- TASK DESCRIPTION -
Nothing is needed except the lines below that run from the one with "Image resolution: width=726" through the one with "Expand the DTM法土方计算", repeated exactly.

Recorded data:

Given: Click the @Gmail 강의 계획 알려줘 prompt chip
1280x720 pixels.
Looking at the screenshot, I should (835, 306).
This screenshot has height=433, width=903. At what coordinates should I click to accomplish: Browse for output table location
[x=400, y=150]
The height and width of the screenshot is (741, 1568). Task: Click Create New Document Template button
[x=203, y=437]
==
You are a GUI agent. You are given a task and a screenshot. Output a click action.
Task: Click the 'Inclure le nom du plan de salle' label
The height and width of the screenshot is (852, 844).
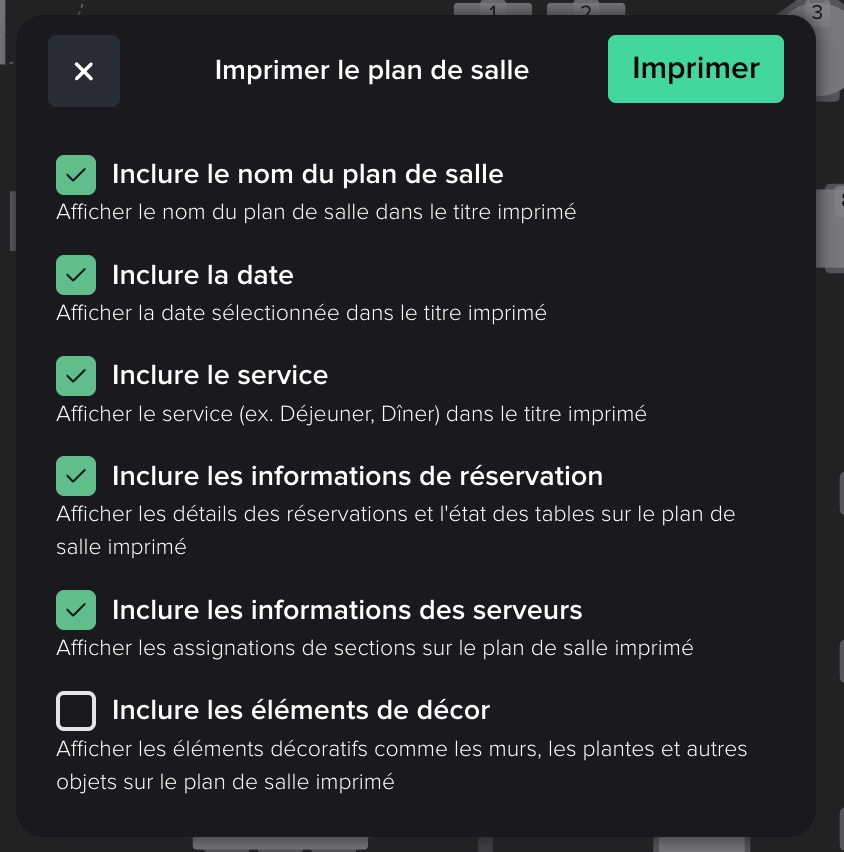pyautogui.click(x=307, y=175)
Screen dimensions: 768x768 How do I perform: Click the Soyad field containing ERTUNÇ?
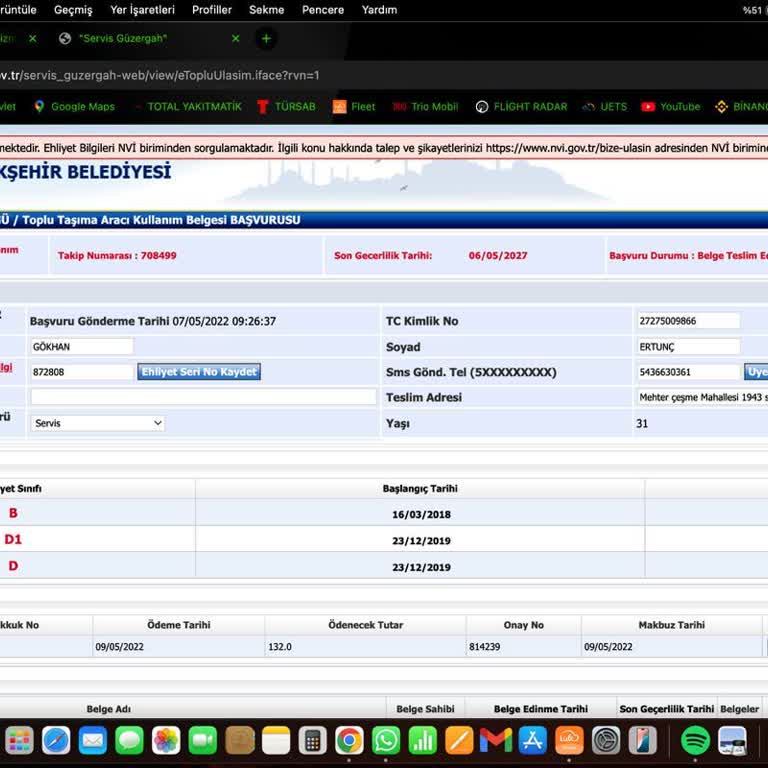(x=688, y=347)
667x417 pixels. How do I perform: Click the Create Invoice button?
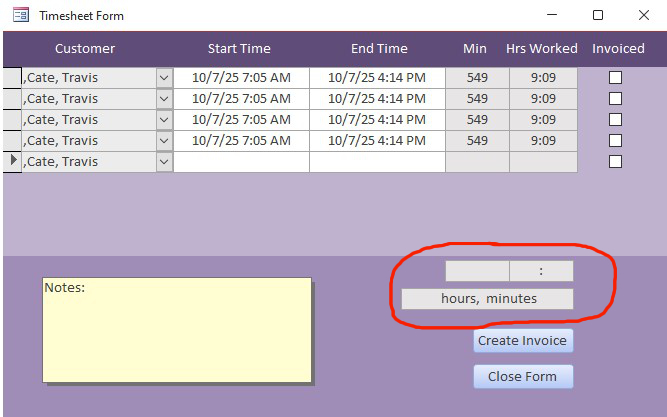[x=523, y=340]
---
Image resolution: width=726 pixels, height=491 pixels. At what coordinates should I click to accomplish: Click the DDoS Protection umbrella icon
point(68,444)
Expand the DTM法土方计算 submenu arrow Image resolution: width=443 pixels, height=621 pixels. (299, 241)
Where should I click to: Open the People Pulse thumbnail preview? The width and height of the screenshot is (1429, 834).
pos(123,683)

- ANSWER SECTION -
Image resolution: width=726 pixels, height=491 pixels. At what coordinates should I click to accomplish: Click the DDoS Protection umbrella icon
point(68,444)
Expand the DTM法土方计算 submenu arrow Image resolution: width=443 pixels, height=621 pixels. (299, 241)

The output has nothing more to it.